++++ Data for the task

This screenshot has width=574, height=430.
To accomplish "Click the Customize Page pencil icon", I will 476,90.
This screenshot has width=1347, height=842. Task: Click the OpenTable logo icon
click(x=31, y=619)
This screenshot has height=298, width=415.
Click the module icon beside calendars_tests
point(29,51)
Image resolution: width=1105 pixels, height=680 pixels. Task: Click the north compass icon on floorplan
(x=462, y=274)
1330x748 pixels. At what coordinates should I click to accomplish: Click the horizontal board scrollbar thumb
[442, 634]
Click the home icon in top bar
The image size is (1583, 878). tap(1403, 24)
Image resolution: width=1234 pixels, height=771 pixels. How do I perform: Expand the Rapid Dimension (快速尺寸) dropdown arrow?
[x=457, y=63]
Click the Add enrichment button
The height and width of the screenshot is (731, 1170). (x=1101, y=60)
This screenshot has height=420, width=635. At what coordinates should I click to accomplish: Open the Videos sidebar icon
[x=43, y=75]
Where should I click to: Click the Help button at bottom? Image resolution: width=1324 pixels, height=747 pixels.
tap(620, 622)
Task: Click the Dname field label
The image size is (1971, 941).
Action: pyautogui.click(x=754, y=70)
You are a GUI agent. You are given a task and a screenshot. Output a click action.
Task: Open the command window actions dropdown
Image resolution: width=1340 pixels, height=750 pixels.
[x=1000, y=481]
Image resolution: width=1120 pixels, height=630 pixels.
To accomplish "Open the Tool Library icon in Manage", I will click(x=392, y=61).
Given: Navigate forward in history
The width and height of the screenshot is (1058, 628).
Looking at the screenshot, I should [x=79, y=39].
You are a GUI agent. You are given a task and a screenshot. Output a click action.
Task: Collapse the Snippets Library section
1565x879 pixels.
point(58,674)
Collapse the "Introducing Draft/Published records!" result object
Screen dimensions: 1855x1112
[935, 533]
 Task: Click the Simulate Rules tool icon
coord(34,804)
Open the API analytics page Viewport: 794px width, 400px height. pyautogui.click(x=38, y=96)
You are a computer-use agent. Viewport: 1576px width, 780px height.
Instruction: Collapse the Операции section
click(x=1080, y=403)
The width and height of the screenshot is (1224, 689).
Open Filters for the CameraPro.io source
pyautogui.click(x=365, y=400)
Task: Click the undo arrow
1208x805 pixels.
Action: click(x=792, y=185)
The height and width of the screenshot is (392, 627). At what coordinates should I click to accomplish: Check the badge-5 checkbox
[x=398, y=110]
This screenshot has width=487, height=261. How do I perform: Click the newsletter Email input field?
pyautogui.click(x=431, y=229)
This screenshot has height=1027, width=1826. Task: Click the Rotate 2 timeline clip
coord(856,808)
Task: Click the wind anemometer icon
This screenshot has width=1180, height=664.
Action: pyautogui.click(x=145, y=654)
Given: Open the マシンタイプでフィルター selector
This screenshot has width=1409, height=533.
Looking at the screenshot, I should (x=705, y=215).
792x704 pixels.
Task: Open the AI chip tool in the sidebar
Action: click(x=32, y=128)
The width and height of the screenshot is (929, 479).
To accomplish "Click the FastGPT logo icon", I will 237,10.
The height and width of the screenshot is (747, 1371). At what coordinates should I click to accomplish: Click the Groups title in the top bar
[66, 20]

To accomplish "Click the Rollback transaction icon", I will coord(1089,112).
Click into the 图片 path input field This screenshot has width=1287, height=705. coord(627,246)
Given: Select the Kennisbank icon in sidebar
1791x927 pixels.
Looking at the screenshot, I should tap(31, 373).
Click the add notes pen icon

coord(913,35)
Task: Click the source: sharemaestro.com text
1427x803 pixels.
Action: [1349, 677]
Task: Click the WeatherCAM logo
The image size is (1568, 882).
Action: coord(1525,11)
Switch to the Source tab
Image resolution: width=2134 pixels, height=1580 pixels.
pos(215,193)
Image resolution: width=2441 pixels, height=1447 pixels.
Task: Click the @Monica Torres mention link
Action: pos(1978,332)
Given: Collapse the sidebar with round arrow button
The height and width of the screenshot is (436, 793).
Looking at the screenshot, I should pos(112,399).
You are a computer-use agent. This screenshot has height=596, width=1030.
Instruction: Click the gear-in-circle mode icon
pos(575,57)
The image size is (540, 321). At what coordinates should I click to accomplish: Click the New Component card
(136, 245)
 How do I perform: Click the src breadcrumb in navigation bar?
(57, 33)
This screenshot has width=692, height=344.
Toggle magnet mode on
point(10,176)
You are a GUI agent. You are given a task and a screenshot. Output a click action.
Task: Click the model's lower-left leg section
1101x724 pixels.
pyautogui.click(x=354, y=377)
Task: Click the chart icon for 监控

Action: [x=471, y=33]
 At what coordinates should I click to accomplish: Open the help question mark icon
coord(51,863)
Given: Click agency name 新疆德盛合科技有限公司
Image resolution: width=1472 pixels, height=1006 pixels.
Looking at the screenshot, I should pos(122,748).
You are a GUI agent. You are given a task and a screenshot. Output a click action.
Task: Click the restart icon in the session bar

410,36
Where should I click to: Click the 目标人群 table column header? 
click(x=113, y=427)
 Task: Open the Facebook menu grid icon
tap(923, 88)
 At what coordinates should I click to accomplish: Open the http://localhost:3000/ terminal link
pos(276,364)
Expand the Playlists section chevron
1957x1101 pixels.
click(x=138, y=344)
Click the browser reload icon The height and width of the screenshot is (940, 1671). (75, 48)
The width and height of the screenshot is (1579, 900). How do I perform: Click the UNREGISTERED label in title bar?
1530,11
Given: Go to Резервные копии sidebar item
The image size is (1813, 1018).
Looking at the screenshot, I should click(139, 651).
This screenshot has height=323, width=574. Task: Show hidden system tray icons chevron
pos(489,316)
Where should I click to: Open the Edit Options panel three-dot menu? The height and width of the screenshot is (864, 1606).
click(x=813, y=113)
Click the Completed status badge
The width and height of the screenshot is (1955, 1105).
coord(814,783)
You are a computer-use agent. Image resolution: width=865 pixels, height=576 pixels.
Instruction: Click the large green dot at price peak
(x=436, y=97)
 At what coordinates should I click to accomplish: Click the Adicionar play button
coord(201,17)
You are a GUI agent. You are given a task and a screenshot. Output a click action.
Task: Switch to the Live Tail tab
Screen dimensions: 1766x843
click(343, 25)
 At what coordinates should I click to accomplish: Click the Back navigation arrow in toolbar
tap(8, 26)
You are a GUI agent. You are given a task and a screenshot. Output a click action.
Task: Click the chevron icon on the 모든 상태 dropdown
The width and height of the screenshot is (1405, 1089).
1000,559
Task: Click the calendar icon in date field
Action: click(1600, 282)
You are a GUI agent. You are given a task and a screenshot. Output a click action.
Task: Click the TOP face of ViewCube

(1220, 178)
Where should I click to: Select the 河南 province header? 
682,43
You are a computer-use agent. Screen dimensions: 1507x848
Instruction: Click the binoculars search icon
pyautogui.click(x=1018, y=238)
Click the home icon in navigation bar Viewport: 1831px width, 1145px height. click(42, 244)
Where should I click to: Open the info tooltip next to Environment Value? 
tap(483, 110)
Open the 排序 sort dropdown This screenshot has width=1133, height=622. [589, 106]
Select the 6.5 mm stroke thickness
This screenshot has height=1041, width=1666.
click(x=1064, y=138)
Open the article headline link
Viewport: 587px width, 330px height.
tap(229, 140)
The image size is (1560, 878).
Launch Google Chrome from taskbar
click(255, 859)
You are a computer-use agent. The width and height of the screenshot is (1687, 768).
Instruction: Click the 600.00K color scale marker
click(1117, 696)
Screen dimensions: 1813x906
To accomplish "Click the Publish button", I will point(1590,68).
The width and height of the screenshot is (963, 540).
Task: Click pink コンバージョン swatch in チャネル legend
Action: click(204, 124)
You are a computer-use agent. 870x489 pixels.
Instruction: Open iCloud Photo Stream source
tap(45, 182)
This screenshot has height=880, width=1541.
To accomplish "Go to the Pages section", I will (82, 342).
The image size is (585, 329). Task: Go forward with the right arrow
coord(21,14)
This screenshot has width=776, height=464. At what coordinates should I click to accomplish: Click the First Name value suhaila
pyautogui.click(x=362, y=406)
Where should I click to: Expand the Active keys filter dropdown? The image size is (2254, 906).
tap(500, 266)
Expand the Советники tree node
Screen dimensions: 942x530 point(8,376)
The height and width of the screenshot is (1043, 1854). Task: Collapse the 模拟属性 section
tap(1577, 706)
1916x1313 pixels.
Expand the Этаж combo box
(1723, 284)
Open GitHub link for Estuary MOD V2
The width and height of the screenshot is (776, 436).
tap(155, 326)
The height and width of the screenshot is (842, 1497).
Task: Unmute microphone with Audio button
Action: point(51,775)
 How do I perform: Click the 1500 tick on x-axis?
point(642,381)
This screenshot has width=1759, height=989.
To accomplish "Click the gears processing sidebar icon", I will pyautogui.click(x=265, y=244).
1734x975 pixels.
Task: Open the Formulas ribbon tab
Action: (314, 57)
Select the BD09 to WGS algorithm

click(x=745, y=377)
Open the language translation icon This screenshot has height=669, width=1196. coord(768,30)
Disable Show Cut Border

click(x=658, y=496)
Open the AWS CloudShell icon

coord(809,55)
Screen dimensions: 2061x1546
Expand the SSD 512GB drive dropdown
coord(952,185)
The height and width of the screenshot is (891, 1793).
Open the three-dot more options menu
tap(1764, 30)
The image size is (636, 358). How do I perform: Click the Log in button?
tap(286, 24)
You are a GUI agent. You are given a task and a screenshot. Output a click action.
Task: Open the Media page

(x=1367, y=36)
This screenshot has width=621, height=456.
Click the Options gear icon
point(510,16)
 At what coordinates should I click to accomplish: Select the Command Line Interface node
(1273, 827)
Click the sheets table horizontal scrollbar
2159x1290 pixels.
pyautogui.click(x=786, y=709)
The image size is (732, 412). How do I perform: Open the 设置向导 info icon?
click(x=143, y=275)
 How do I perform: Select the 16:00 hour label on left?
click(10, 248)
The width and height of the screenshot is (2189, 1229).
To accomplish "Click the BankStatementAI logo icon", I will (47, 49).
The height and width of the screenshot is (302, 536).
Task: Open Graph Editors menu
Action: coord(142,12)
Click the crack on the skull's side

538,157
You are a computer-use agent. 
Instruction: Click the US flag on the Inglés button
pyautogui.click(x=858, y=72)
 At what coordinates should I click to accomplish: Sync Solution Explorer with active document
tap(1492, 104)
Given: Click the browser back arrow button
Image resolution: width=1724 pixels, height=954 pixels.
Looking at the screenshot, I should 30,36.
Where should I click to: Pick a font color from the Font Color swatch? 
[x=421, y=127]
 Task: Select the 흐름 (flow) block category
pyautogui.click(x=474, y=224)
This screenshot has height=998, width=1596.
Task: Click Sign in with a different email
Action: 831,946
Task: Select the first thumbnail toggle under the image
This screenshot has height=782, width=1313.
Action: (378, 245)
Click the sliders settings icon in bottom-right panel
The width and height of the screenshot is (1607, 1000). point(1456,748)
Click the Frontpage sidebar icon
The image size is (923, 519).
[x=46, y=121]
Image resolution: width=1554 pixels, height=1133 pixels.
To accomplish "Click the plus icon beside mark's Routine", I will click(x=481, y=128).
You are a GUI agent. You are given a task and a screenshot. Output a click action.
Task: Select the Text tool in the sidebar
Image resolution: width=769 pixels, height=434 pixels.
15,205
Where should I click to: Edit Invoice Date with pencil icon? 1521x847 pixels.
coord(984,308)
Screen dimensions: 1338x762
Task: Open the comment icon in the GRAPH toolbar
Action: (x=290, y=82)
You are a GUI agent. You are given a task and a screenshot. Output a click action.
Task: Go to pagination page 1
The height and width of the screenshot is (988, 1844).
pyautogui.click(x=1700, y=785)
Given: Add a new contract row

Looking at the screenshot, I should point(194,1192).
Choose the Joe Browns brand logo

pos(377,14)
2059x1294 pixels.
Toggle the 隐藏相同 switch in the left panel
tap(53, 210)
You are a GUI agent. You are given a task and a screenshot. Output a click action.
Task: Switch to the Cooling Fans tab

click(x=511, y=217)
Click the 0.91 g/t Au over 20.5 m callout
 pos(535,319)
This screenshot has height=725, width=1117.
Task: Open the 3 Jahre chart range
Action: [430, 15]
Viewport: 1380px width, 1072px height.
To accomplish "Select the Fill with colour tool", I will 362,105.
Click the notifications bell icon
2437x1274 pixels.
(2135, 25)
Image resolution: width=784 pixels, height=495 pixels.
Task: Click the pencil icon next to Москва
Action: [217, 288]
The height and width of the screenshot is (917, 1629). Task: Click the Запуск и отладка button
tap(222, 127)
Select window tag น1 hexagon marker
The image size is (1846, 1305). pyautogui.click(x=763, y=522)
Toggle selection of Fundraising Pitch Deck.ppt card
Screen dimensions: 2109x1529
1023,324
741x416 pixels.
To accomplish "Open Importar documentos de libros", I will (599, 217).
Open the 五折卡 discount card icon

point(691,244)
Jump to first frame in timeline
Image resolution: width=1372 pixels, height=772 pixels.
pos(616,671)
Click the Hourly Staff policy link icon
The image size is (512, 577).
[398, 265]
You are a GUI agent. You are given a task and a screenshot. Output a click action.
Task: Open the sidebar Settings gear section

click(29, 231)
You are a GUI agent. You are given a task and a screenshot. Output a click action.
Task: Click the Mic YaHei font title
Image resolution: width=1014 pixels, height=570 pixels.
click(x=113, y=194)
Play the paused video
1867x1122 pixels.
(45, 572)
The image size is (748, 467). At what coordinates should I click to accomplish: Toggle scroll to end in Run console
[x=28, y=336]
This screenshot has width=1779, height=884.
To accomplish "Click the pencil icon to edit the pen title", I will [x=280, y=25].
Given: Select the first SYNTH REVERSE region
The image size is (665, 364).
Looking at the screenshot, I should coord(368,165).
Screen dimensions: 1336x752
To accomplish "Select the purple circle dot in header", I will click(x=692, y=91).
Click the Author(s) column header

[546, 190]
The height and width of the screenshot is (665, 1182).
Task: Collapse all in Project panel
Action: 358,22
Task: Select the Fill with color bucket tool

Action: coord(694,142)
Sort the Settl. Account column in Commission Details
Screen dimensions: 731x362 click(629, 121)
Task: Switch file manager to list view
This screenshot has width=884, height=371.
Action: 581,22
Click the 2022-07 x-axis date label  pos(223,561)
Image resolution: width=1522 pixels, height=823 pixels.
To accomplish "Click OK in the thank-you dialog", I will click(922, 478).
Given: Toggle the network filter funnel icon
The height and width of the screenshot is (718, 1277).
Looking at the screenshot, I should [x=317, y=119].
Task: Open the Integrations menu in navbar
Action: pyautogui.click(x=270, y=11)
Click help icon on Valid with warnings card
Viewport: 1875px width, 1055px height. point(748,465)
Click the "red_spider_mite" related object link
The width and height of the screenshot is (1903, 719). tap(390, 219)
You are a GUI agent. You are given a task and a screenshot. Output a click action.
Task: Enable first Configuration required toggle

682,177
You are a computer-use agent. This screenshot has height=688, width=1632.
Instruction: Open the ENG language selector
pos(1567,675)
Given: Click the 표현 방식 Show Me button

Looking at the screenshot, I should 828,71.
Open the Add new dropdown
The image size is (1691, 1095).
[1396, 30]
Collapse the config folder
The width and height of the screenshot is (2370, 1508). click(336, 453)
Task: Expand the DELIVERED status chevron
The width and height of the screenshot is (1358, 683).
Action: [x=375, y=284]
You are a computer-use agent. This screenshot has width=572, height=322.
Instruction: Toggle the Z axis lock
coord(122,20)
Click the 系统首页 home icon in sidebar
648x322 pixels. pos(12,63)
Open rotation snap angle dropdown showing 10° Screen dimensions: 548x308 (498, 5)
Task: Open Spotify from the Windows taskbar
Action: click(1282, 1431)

++++++++

- _Assignment_
Look above for the line holding "This screenshot has width=1409, height=533." and the line holding "Given: Select the Kennisbank icon in sidebar". Retype both, and every line between them, word for word and nothing else.

- _Answer for the task_
This screenshot has width=1409, height=533.
Looking at the screenshot, I should (x=705, y=215).
792x704 pixels.
Task: Open the AI chip tool in the sidebar
Action: click(x=32, y=128)
The width and height of the screenshot is (929, 479).
To accomplish "Click the FastGPT logo icon", I will 237,10.
The height and width of the screenshot is (747, 1371). At what coordinates should I click to accomplish: Click the Groups title in the top bar
[66, 20]

To accomplish "Click the Rollback transaction icon", I will coord(1089,112).
Click into the 图片 path input field This screenshot has width=1287, height=705. coord(627,246)
Given: Select the Kennisbank icon in sidebar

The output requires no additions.